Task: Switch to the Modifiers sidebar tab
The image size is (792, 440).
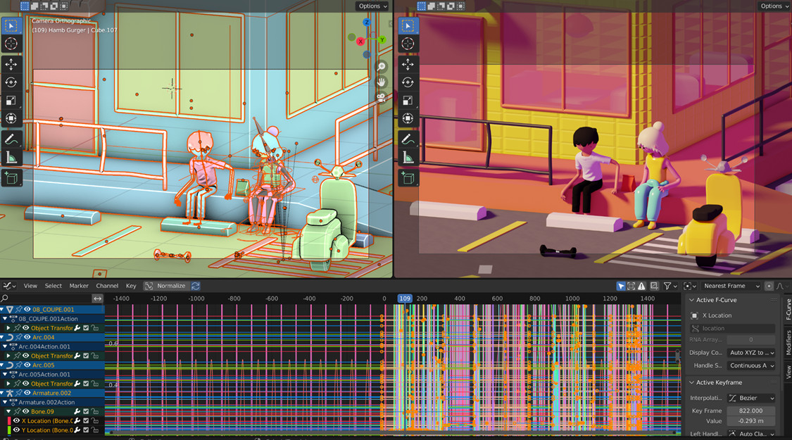Action: pos(788,342)
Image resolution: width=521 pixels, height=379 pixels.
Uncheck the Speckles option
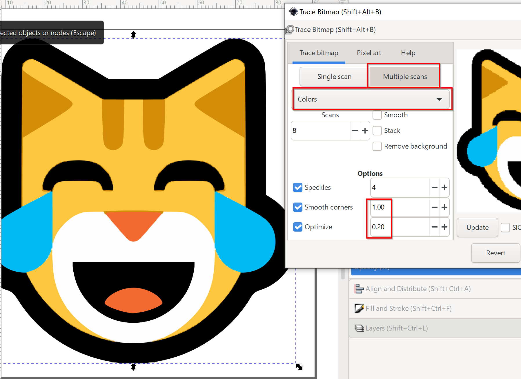[298, 187]
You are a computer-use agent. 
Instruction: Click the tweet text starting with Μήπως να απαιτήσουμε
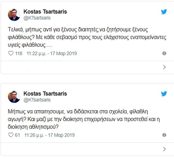[x=84, y=119]
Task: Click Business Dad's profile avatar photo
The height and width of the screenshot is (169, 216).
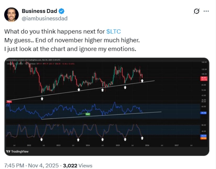Action: [11, 15]
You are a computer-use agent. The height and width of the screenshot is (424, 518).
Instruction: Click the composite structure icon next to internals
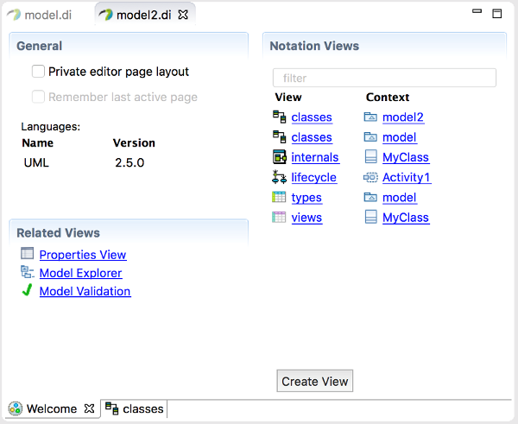click(x=280, y=157)
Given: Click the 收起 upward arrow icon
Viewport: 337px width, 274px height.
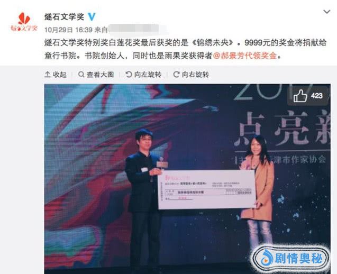Looking at the screenshot, I should [47, 75].
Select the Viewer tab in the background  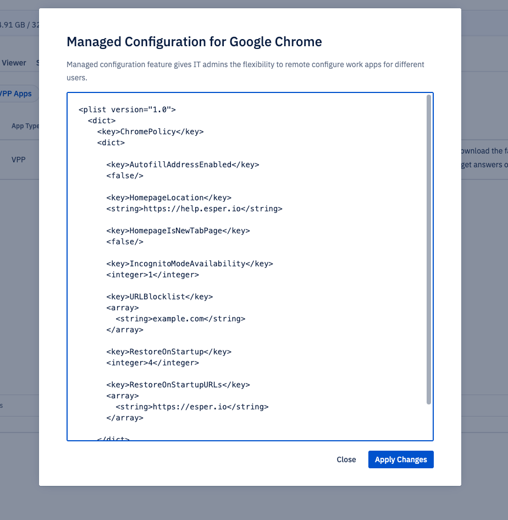pos(14,63)
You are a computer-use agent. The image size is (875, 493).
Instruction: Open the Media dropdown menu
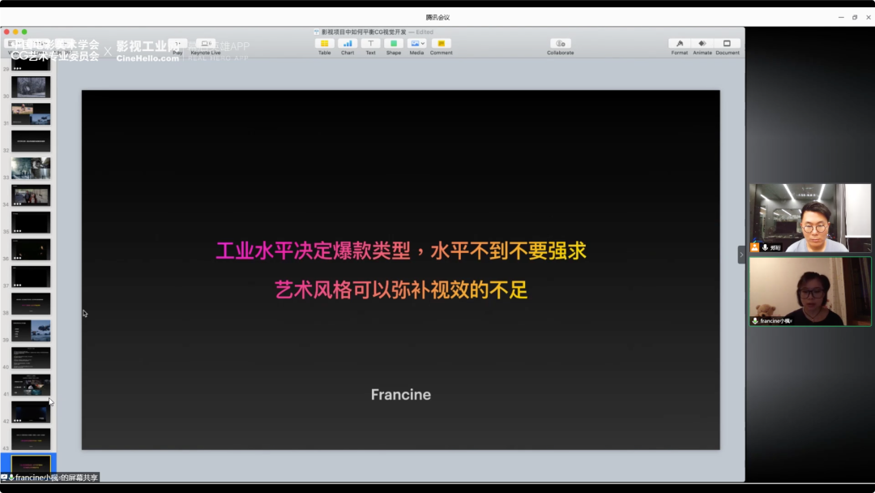417,44
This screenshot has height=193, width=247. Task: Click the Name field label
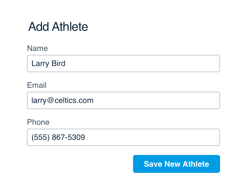click(37, 48)
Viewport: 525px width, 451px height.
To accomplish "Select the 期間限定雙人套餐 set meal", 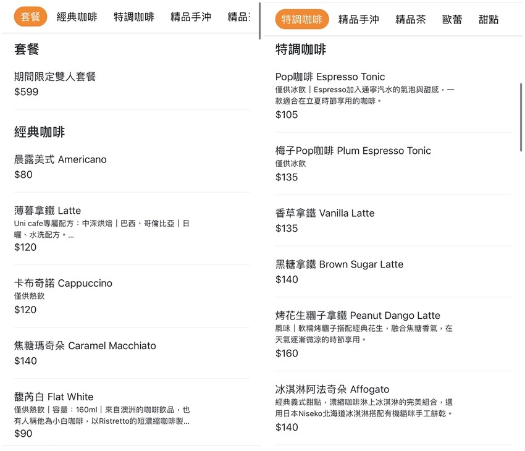I will coord(124,83).
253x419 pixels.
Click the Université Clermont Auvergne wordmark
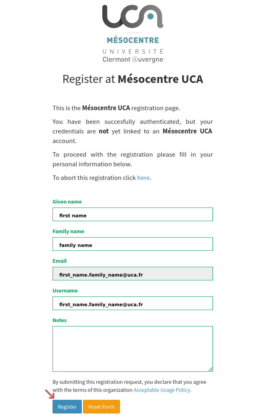click(133, 55)
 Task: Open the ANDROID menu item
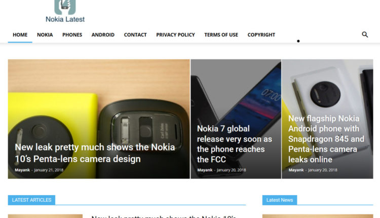103,34
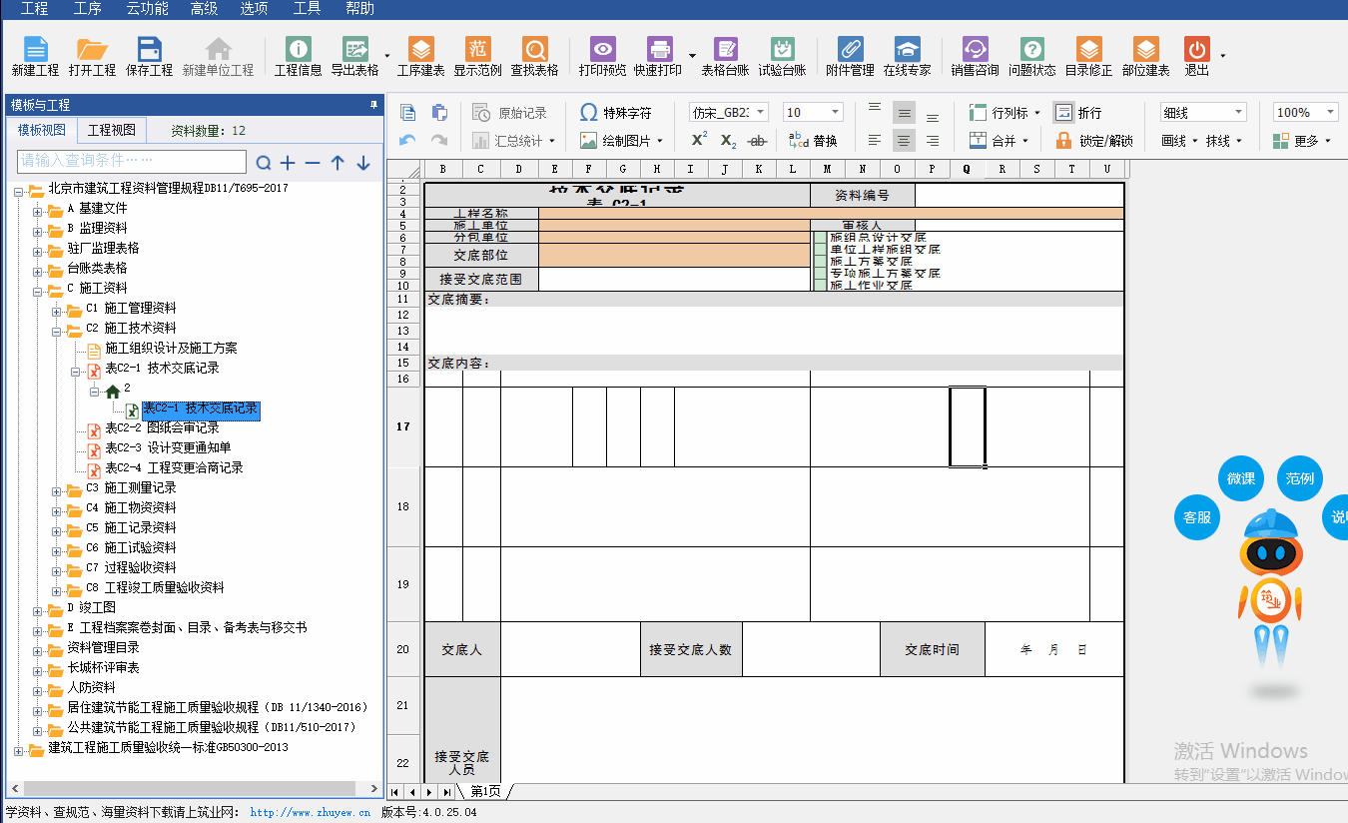Click the 查找表格 search form icon

tap(534, 56)
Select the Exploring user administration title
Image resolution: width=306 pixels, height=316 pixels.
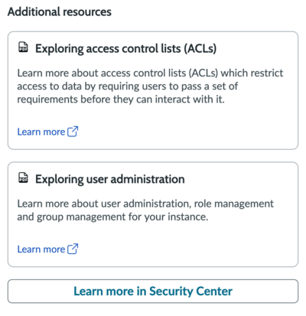(x=110, y=179)
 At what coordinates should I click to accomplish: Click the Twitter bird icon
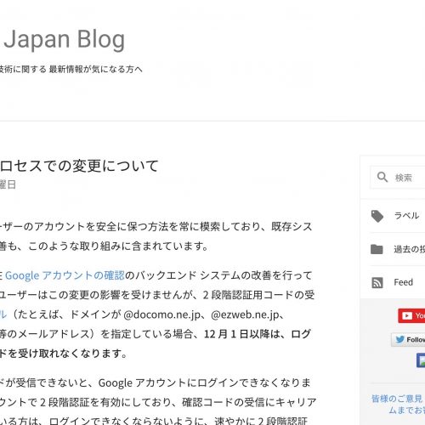(x=400, y=339)
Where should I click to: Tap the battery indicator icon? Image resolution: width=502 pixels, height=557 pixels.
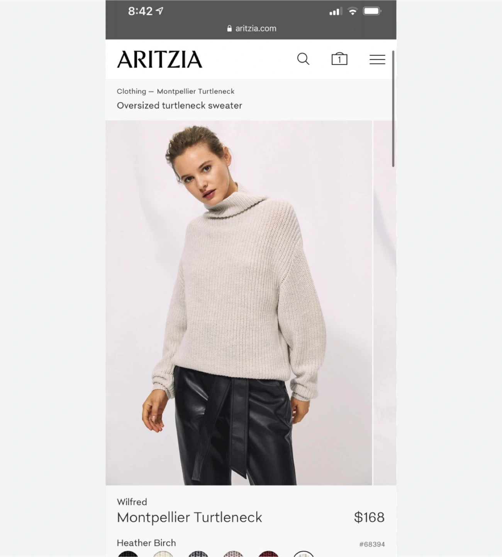click(372, 11)
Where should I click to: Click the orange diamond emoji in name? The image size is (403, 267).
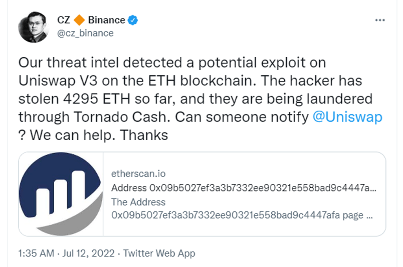tap(79, 21)
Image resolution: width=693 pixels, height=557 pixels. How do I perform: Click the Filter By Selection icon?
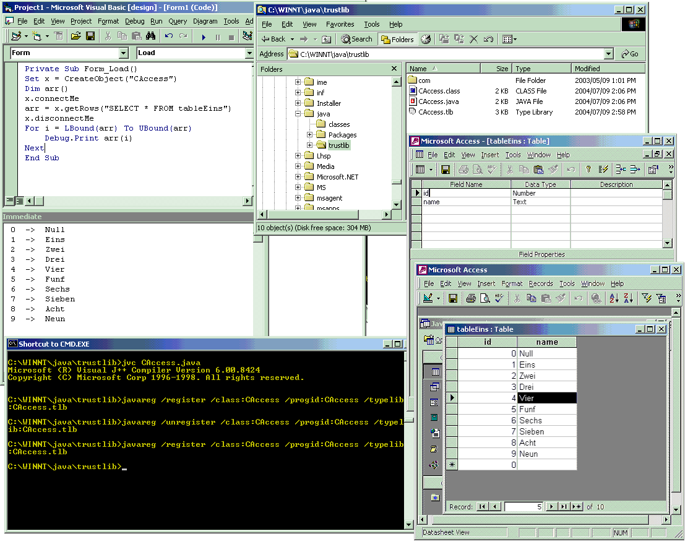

★ ★ ★ ★ ★

Which lines above contain "agent"? Show each of them.

Solved exercise ▸
You are a computer-use agent. 
You are a computer-use agent. The height and width of the screenshot is (424, 518).
You are a computer-use agent. The image size is (875, 493).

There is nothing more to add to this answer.